■ Required actions
• a. In the forum thread about DACs and jitter, why did the poster who bought the Musical Fidelity package sell the Marantz player?
• b. Could you write the next part of the forum thread about DACs and jitter, picking up after its final sentence?

Start of Quoted passage

Nope. The end-game effect of a timebase error is in minute distortions to the final analog signal. Timebase error of this nature is not severe enough to modify the *digital value *(bit errors) of the signal. Jitter is only a concern when listening to music - not explosions. 

brucek


----------



## Pupton (Jul 15, 2006)

Cool. Thanks for the feedback.


----------



## Guest (Sep 8, 2006)

I'm still on the fence on the DAC issue. I am using a Musical Fidelity A3.5 Int Amp and was using a Marantz DV9500 DVD/CD/SACD player double bi-wired AQ CV-4 DBS into a pair of Tannoy Saturn S10 towers. I was really happy with the sound. I came across a deal I couldn't pass up....Musical Fidelity X-DAC V.3, X-PSU V.3 power supply, X-10 V.3 tube buffer, AudioQuest Coral interconnects, AudioQuest Optilink 3, and AudioQuest power cord in brand new condition for $800....about a $2200 value.

I noticed a little difference, but not the "Ahh" difference I was hoping for. I bought a Sony DVD player as a transport and did a A/B comparison between the Marantz and the Sony and could tell no difference, so I sold the Marantz. 

I think (just my opinion) that the results from a DAC had to be kept in proportion to what kind of deck you were originally using, i.e coming from a nice transport deck like the Marantz 24/192 to a 3-pack Dac like I bought is not as noticable as if you started with a ****** cd player.

End of Quoted passage
Start of Extracted information

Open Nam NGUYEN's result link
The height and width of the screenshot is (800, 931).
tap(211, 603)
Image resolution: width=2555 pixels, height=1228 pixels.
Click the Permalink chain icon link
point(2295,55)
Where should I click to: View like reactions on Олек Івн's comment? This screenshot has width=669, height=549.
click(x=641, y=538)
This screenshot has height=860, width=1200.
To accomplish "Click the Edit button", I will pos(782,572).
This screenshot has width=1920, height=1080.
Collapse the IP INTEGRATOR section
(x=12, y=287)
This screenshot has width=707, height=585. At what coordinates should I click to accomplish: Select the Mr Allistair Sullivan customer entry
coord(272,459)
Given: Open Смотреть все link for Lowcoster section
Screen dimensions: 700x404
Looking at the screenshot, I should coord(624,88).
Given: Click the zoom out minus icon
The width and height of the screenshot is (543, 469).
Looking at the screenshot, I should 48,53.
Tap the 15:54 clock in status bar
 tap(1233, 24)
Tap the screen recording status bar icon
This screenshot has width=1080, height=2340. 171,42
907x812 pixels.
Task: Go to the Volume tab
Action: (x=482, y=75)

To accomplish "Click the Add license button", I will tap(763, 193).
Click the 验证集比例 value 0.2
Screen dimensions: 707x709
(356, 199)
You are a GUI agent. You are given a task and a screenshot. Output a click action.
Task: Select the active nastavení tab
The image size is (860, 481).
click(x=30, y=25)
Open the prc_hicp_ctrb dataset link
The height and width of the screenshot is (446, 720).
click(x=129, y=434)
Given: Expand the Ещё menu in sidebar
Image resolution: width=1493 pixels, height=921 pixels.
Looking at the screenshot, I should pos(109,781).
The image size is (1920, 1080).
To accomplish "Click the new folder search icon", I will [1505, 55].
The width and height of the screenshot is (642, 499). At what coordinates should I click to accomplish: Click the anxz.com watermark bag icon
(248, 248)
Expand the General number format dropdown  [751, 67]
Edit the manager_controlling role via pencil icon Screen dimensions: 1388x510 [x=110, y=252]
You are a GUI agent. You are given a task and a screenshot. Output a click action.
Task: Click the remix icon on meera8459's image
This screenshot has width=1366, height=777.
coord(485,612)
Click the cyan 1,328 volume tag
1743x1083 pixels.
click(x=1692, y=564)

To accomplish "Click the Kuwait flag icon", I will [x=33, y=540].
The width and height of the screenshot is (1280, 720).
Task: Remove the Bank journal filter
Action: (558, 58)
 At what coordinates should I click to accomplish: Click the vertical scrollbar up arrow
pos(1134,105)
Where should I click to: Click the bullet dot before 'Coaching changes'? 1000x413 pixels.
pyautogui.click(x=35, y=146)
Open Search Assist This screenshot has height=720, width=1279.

End of Extracted information

■ Answer list
• a. The poster bought a Sony DVD player to use as a transport and ran an A/B comparison between it and the Marantz. No difference could be heard, so the Marantz was sold.

• b.
I'm still glad I bought the DAC 3-pack because I plan to build a music server out of a spare computer and using an external sound card into the DAC "should" make a big difference.

Anybody with experience building a music server......I could use some advise.

Mark


----------



## Otto (May 18, 2006)

Marks57 said:


> Anybody with experience building a music server......I could use some advise.
> Mark



Hi Mark,

I posted some info about my music server on the PC forum. You can check it out here.

Lemme know what you think.


----------



## dknightd (Sep 17, 2006)

My experience has been that an external DAC can make a difference. Sometimes good, sometimes bad. Usually small. You can try a benchmark dac1 for 30 days. For me it was worth buying (but I use a computer - mac g5 - as a transport, so YMMV). From what I've heard you have to go lots up in dollars spent to get a better source. Could be your CD player is better. Only one way to find out, that is try it for yourself.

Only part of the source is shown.